Maurice Chandler - October 3, 1993


Was there typhus?

Yes, there was typhus. It was prevalent. They would, you know, I told you--I don't know if I mentioned it or not in our last conversation, but they were quarantining whole buildings and streets--closing up and taking the people to some kind of a bath. They took all the, the stuff from the houses--all their clothing and the bedding--and they threw it into some kind of a tank and it came out all spotted and just literally destroyed. But, a lot of typhus--a lot of people were dying. In our house we were not, but I don't know, you know, how. But, of course, later on when we were on the outside, we both got sick--my brother and I. But that's later.

You both got typhus?

Yes, after...afterwards when we got out of the ghetto. But in the ghetto, our family was uh, fortunate, we didn't uh, we didn't catch typhus. But, we were a part of the quarantine also. One day, they took everybody out from the building and we were someplace all day. And then, let go at the end of the day, you know, and they really destroyed--everything was shmates. You know, they, they mixed all the colors up and it just made a hodge-podge of everything.
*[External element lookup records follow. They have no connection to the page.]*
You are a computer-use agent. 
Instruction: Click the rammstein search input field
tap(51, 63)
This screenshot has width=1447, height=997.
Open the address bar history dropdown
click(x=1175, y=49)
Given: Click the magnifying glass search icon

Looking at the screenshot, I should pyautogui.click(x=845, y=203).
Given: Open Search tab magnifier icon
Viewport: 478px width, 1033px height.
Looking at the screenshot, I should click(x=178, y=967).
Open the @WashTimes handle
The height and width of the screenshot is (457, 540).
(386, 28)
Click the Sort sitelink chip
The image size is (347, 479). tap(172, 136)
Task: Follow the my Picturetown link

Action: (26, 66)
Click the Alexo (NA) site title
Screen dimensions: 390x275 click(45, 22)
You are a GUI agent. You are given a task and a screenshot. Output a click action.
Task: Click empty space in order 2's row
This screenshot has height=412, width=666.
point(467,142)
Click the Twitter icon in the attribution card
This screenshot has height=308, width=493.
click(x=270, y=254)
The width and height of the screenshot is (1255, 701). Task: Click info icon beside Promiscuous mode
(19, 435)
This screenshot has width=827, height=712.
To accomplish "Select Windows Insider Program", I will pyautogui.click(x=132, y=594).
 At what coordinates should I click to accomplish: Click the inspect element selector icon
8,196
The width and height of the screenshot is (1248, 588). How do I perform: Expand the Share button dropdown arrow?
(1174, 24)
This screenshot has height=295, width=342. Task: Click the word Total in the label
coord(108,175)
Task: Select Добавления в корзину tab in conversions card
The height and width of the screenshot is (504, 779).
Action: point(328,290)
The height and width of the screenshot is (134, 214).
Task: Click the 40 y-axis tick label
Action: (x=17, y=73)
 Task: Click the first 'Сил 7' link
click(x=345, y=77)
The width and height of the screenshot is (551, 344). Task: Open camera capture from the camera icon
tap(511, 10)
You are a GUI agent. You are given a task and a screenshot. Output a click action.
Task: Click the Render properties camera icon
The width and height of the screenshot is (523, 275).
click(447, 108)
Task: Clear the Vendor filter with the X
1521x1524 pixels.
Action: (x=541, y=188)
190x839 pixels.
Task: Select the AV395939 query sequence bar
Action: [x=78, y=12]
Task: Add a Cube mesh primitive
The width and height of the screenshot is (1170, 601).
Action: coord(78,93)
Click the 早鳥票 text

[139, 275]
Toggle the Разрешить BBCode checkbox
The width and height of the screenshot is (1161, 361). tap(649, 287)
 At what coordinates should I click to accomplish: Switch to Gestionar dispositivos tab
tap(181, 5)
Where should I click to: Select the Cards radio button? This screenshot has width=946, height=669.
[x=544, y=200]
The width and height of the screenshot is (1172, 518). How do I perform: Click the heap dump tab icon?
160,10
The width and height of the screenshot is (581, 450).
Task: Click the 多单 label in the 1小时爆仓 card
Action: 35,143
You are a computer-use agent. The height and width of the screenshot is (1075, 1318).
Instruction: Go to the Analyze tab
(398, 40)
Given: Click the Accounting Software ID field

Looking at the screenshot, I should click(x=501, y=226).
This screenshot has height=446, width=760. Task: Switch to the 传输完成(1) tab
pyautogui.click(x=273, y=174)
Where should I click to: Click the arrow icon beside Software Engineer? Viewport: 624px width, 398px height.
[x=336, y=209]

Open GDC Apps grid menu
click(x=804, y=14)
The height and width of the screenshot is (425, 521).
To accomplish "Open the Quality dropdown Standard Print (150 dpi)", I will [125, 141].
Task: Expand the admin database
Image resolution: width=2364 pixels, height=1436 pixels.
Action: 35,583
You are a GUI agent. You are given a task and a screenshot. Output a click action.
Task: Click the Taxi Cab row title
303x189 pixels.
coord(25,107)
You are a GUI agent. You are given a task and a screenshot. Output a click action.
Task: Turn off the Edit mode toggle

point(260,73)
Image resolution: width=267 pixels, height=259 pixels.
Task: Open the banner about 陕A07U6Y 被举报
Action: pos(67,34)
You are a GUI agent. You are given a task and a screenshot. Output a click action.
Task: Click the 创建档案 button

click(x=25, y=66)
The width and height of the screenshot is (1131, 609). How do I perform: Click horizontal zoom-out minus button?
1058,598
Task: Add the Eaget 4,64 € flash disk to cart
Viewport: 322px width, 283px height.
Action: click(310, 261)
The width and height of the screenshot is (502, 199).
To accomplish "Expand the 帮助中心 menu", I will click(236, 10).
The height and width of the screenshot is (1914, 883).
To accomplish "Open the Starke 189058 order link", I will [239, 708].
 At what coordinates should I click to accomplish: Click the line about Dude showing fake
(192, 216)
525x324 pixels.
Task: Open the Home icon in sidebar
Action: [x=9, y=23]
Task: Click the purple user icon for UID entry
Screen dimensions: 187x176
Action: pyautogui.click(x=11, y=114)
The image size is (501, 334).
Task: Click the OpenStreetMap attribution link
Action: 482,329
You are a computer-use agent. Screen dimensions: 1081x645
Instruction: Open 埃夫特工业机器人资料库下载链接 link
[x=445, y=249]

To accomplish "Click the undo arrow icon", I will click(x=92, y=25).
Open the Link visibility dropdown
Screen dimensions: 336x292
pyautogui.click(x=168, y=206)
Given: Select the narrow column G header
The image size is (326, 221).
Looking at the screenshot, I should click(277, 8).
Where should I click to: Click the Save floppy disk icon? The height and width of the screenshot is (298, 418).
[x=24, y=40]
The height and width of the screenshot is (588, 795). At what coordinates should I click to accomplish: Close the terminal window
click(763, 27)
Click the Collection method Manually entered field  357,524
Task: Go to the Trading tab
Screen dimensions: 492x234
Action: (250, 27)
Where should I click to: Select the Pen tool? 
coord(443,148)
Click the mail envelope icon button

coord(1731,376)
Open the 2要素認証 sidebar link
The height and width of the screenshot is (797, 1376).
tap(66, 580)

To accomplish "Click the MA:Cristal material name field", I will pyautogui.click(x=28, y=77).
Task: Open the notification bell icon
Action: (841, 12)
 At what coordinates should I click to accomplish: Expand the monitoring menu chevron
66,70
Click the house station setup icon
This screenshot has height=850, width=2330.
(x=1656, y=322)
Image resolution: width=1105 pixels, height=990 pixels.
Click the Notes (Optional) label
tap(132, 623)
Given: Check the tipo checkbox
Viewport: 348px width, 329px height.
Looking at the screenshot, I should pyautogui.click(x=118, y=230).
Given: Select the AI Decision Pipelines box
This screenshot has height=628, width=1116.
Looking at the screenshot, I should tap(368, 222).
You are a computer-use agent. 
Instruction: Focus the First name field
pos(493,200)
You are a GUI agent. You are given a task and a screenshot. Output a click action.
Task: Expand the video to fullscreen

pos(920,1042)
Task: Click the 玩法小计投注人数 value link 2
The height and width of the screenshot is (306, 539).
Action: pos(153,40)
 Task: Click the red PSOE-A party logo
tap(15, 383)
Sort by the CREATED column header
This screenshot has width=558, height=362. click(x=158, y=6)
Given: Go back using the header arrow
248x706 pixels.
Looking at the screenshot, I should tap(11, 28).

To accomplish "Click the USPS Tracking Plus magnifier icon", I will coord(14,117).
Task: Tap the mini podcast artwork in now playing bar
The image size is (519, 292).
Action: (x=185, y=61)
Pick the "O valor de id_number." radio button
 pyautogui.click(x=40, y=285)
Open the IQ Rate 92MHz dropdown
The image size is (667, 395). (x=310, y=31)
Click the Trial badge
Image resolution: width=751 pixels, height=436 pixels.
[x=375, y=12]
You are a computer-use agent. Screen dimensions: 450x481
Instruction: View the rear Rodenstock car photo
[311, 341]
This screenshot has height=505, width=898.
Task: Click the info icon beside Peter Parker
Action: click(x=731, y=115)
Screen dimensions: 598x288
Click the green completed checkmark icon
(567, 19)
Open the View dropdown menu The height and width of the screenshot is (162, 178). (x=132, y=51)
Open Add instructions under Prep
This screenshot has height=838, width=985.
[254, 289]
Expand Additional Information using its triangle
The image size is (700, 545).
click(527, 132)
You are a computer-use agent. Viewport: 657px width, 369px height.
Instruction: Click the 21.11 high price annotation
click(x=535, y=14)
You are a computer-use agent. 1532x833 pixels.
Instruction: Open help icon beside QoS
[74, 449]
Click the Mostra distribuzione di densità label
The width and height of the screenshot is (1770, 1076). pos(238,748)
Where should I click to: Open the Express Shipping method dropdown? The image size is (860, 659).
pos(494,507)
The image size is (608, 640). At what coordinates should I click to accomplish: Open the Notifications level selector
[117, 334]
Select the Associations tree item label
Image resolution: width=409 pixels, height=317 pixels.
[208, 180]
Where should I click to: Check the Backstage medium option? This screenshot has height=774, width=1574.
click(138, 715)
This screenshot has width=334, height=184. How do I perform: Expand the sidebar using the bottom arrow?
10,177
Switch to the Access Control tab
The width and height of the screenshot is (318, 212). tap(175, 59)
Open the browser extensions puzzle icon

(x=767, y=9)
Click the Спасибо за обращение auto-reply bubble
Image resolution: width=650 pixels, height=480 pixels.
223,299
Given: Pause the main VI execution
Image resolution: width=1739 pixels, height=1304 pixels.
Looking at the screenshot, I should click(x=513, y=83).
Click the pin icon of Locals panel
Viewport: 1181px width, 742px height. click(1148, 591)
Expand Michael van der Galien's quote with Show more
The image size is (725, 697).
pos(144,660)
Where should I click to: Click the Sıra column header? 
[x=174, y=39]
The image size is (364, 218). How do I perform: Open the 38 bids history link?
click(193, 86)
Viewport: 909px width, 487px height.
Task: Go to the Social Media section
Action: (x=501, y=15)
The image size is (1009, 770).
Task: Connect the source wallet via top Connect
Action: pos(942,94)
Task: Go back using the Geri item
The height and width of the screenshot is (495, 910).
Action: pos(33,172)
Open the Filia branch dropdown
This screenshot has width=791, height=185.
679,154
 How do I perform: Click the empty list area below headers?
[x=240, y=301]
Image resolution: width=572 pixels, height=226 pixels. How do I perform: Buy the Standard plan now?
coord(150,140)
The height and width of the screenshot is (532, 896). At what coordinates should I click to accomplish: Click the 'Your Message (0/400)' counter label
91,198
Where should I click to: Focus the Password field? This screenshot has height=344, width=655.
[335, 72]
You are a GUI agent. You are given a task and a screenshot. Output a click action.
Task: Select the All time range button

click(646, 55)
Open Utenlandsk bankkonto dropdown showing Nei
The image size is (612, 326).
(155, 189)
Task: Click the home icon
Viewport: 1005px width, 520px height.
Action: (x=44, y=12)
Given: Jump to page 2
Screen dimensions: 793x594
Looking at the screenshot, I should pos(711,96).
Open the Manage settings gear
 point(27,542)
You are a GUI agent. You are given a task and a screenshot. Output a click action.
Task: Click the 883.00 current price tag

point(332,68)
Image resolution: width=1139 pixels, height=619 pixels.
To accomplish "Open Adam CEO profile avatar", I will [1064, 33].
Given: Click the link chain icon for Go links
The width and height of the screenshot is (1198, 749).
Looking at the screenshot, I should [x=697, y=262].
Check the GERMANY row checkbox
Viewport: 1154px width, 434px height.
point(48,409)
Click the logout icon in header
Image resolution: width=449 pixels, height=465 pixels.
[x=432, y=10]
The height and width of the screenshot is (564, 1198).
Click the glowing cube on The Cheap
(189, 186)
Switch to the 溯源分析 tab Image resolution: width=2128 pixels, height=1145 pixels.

So, they took your clothes and put them into this vat?

Yes, yes.

You saw several bodies in the streets. It was a daily occurrence.

Yes, yes, and we just got hardened to it. Uh, you didn't pay attention. At first it was, you know, something that everybody looked and stared. And after a while, it just, just uh, didn't concern anybody.

What happened to those bodies, do you know?

Eventually, I used to see, you know, there was a black wagon, you know, in the street. There was Pinkerton--I think Pinkerton used, used to be a--before the war it used to be like Ira Kaufman, in a funeral house--a funeral home in Warsaw. I think the Pinkerton people used to go around and collect the bodies, just take them to the Gesia Cemetery, you know, pile them up. You could see sometimes--you could see people follow. Sometimes nobody followed.